Running bash commands in parallel

Introduction


A modern server is typically multi-core, perhaps even multi-CPU. That is plenty of computing power to unleash on a given job. However, unless you run a job in parallel, you are not maximizing the use of all that power.


Below are some typical everyday operations we can speed up using parallel computing:

  1. Backup files from multiple source directories to a removable disk.
  2. Resize image files in a directory.
  3. Compress files in a directory.

To execute a job in parallel, you can use any of the following commands:

  • ppss
  • pexec
  • GNU parallel

This post focuses on the GNU parallel command.

Installation of GNU parallel

To install GNU parallel on a Debian/Ubuntu system, run the following command:

$ sudo apt-get install parallel

General Usage

The GNU parallel program provides many options which you can specify to customize its behavior. Interested readers can read its man page to learn more about their usage. In this post, I will narrow the execution of GNU parallel to the following scenario.

My objective is to run a shell command in parallel, but on the same multi-core machine. The command can take multiple options, but only 1 is variable. Specifically, you run concurrent instances of the command by providing a different value for that one variable option. The different values are fed, one per line, to GNU parallel via the standard input.

The rest of this post shows how GNU parallel can backup multiple source directories by running rsync in parallel.

Parallel backup

The following command backs up 2 directories in parallel: /home/peter and /data.

$ echo -e '/home/peter\n/data' | parallel -j-2 -k --eta rsync -R -av {} /media/myBKUP

Standard input

The echo command assembles the 2 source directory locations, separated by a newline character (\n), and pipes it to GNU parallel.

How many jobs?

By default, GNU parallel deploys 1 job per core. You can override the default usint the -j option.
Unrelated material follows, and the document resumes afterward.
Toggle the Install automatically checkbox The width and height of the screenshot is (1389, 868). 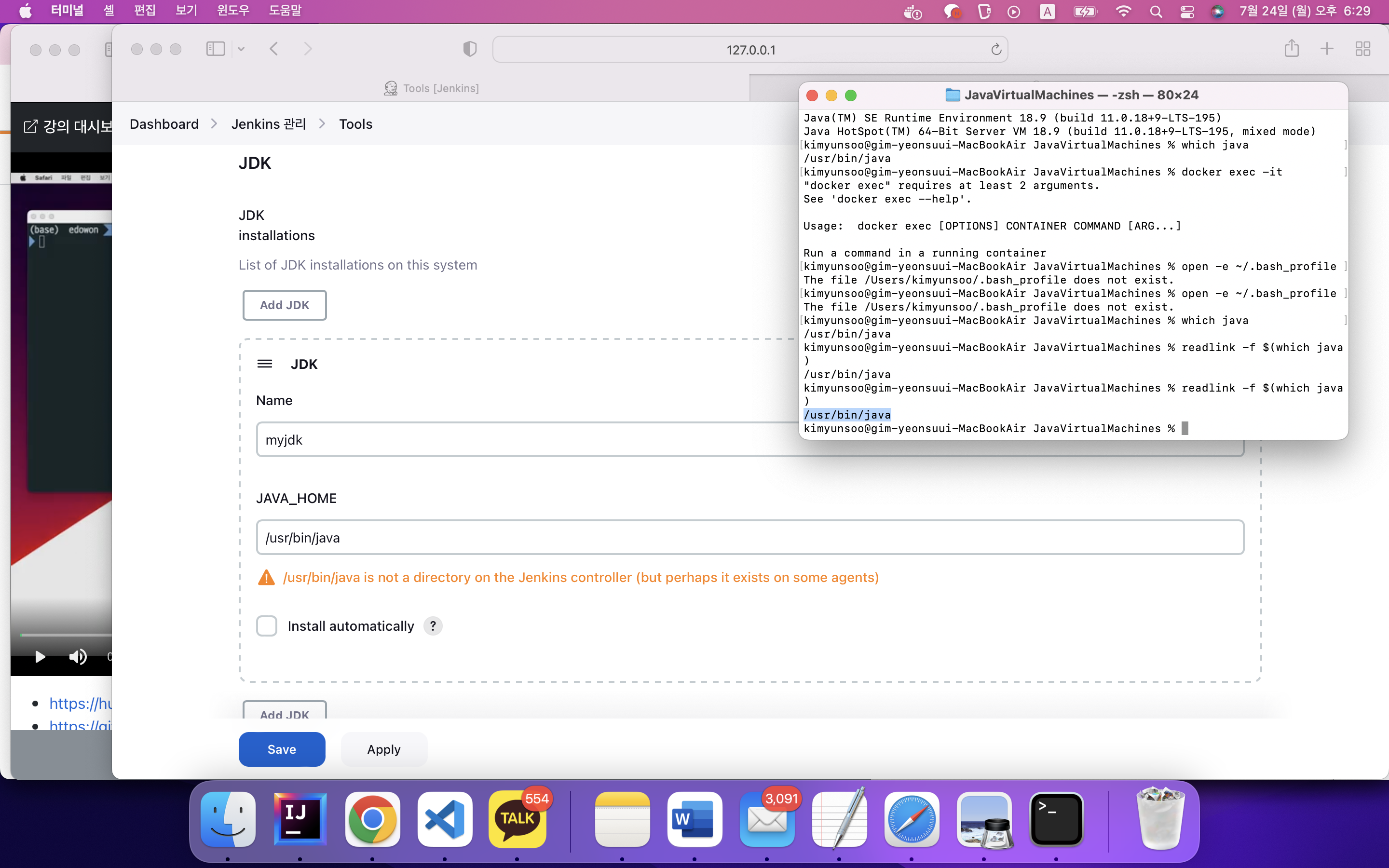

-j specifies the maximum number of parallel jobs that GNU parallel can deploy. The maximum number can be specified in 1 of several ways:

  • -j followed by a number

    -j2 means that up to 2 jobs can run in parallel.

  • -j+ followed by a number

    -j+2 means that the maximum number of jobs is the number of cores plus 2.
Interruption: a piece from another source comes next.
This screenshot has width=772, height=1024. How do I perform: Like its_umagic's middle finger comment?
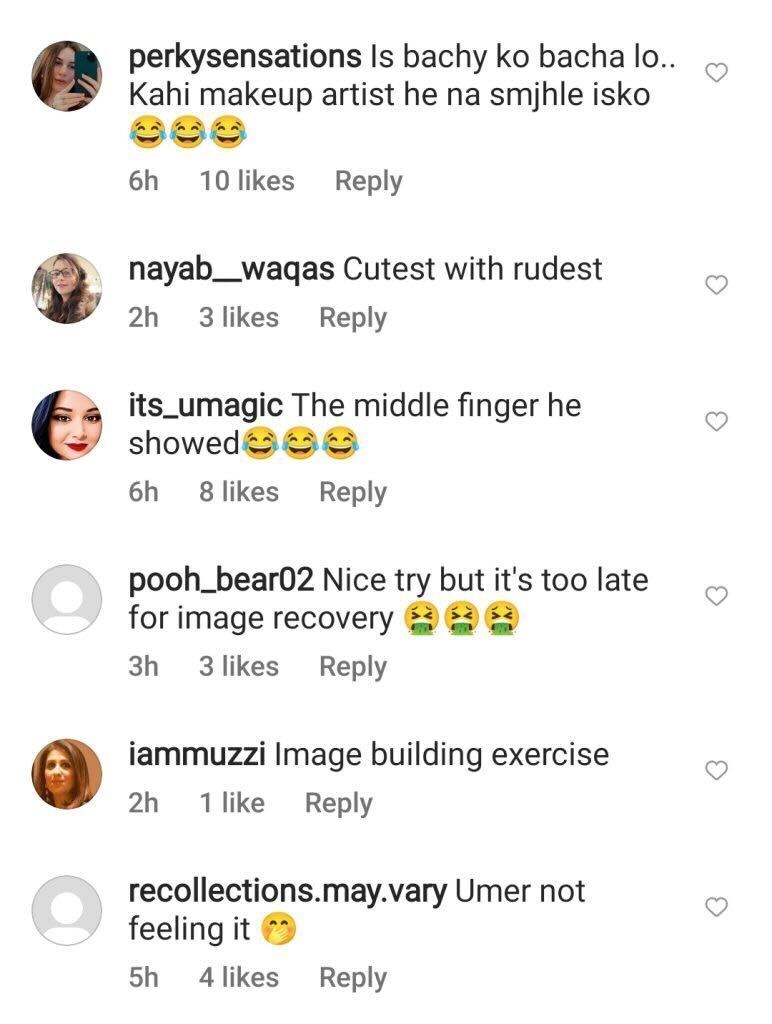716,421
  • -j- followed by a number

    -j-2 means that the maximum number of jobs is the number of cores minus 2.

If you don't know how many cores the machine has, run the command below:

$ parallel --number-of-cores
8

Keeping output order

Each job may output lines to the standard output. When multiple jobs are run in parallel, the default behavior is that a job's output is displayed as soon as the job finishes. You may find this confusing because the output order may be different from the input order. The -k option keeps the output sequence the same as the input sequence.

Showing progress

The --eta option reports progress while GNU parallel executes, including the estimated remaining time (in seconds).

Input place-holder

GNU parallel substitutes the {} parameter with the next line in the standard input.
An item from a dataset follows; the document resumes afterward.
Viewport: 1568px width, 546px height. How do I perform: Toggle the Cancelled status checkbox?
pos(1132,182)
Each input line is a directory location, e.g., /home/peter. Instead of the full location, you can specify other parameters in order to extract a portion thereof - e.g., the directory name(/home) and the basename (peter). Please refer to the man page for details.

Summary

GNU parallel is a tool that Linux administrators should add to their repertoire. Running a job in parallel can only improve one's efficiency. If you are already familiar with xargs, you will find the syntax familiar. Even if you are new to the command, there is a wealth of on-line help on the GNU parallel website.